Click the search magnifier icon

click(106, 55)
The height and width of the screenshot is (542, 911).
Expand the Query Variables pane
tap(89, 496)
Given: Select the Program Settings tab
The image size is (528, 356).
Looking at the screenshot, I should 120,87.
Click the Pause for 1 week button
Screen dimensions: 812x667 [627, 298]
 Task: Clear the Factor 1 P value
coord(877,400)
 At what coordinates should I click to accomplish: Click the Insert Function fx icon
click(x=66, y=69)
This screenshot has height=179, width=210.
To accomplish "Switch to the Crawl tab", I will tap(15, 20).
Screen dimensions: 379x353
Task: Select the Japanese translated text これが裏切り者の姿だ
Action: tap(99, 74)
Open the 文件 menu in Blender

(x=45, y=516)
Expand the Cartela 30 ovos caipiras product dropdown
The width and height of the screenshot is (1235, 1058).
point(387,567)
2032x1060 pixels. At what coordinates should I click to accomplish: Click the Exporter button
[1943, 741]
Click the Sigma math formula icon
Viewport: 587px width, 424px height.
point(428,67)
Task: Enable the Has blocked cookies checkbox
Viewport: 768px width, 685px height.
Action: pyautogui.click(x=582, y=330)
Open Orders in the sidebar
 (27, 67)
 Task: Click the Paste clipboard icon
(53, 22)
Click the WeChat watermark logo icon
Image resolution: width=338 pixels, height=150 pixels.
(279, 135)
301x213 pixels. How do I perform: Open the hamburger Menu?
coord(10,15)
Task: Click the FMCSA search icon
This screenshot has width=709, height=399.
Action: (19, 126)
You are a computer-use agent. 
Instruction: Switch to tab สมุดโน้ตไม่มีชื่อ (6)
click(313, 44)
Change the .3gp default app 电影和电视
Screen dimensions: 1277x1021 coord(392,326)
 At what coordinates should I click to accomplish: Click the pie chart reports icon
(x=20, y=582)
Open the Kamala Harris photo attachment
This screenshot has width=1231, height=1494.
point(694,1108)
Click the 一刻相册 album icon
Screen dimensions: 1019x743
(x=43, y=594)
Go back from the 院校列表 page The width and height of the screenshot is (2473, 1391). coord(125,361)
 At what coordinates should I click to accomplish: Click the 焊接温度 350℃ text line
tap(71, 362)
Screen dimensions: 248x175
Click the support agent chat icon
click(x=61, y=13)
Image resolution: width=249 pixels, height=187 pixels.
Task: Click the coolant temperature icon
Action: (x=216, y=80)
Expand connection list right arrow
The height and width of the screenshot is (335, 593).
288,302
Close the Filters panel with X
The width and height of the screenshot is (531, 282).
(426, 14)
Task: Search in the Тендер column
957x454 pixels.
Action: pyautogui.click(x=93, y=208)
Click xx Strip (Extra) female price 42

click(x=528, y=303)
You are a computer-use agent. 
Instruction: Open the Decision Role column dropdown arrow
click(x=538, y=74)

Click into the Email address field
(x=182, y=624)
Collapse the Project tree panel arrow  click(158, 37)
■ ■ ■
== SHORT EXERCISE ==
Set down the entries again without any change, starting with the line that contains "2032x1060 pixels. At" and going on through the line that contains "click(313, 44)".

== RESULT OF THIS TASK ==
2032x1060 pixels. At what coordinates should I click to accomplish: Click the Exporter button
[1943, 741]
Click the Sigma math formula icon
Viewport: 587px width, 424px height.
point(428,67)
Task: Enable the Has blocked cookies checkbox
Viewport: 768px width, 685px height.
Action: pyautogui.click(x=582, y=330)
Open Orders in the sidebar
 (27, 67)
 Task: Click the Paste clipboard icon
(53, 22)
Click the WeChat watermark logo icon
Image resolution: width=338 pixels, height=150 pixels.
(279, 135)
301x213 pixels. How do I perform: Open the hamburger Menu?
coord(10,15)
Task: Click the FMCSA search icon
This screenshot has width=709, height=399.
Action: (19, 126)
You are a computer-use agent. 
Instruction: Switch to tab สมุดโน้ตไม่มีชื่อ (6)
click(313, 44)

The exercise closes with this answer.